I have long been curious about the amount of purchasing power that dads have. How much do they spend on their kids and how much influence do they have on consumer purchases within the home? Conventional wisdom would suggest a dad’s influence was quite low but a new report called the Dadindex suggests otherwise.
Family-focused marketing is often aimed solely at mums
First of all, let’s take a step back. Marketing of child-related items is often aimed at mums, especially early years products. Take a look at any packet of formula feed or baby bottles, sterilisers etc. and you’re exceedingly unlikely to see a father on the packaging or in any advertising.
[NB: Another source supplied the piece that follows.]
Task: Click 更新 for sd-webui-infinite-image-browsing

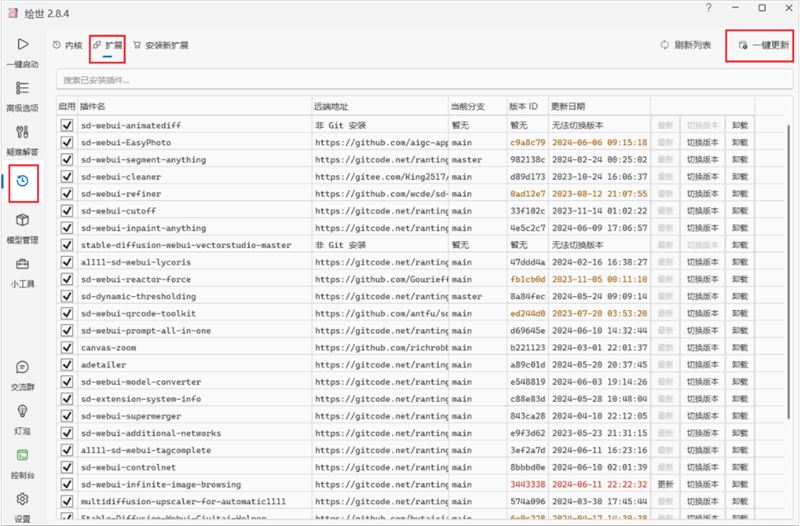Action: (665, 484)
That said, there’s no doubt things are improving.
Pampers, for instance, has just taken an amazingly positive step and named Olympic Diver and World Champion Tom Daley as the new face of its Pure range. To give another example, BabyBjorn has taken a very dad-inclusive approach over the years.
Even so, I’ve always had the feeling that many in the marketing world have struggled when it comes to representing and selling to fathers. The Dadindex, which has been produced by parenting and fatherhood support website DaddiLife, has shone alight on how millennial dads spend their cash on their families and how they spend time with their kids.
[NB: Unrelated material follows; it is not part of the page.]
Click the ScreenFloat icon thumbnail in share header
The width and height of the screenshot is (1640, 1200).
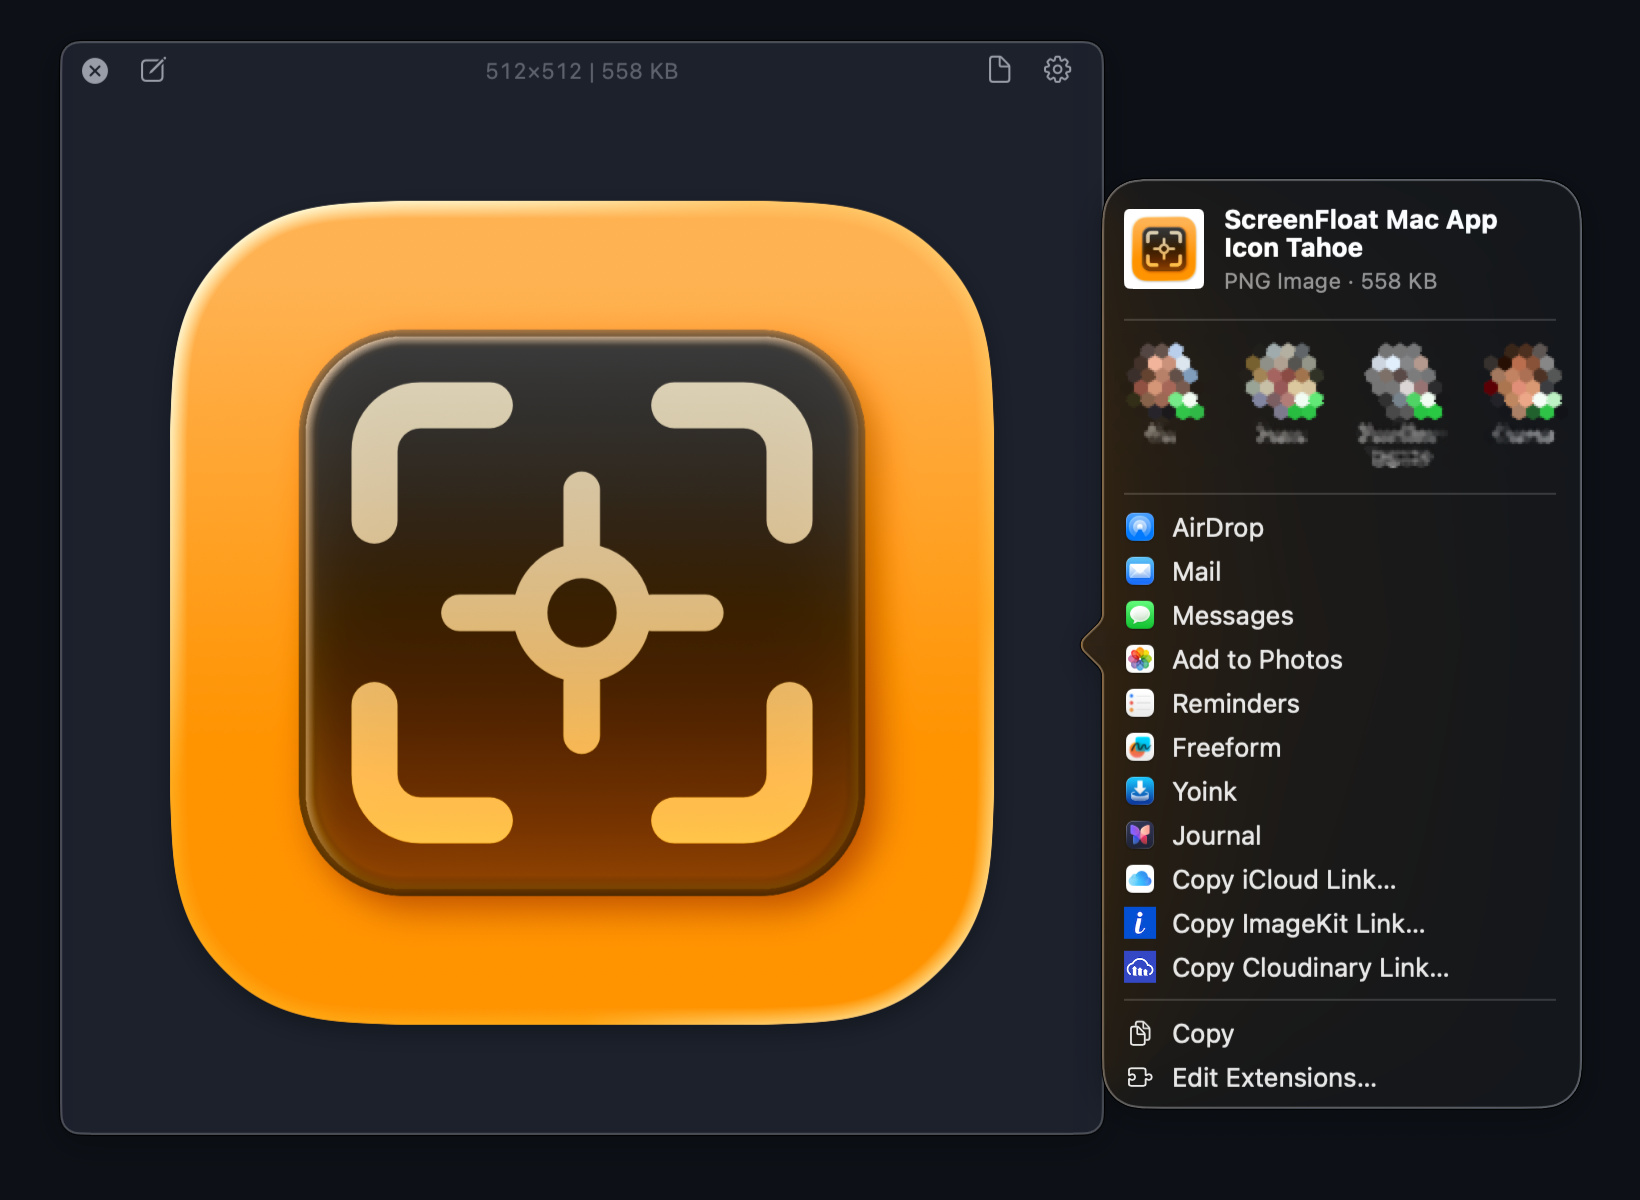[x=1164, y=249]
For the purposes of this report, a millennial dad was defined as anyone between 24 and 40 years old. The main findings from the Dadindex show that:
- 87% of Millennial dads are heavily involved in dad to day parenting with only 12% saying that have little or no part to play with their children
- Dads spend £54.60 each month eating out with their children and spend a total of £94.50 buying food for their kids each month
- There’s a strong correlation between the domestic tasks Millennial dads are taking on and what they’re spending money on. For instance, 52% of millennial fathers are taking charge of bath time. Of those, 53% are spending £100 and £200 on water play toys while a similar number are buying paddling pool products.
- On average, dads are spending £6,000 each year, a phenomenal sum, on activities such as visiting the cinema, classes, museums and play dates.
- In total, 87% of Millennial dads are involved in buying books, toys, electronics and so on.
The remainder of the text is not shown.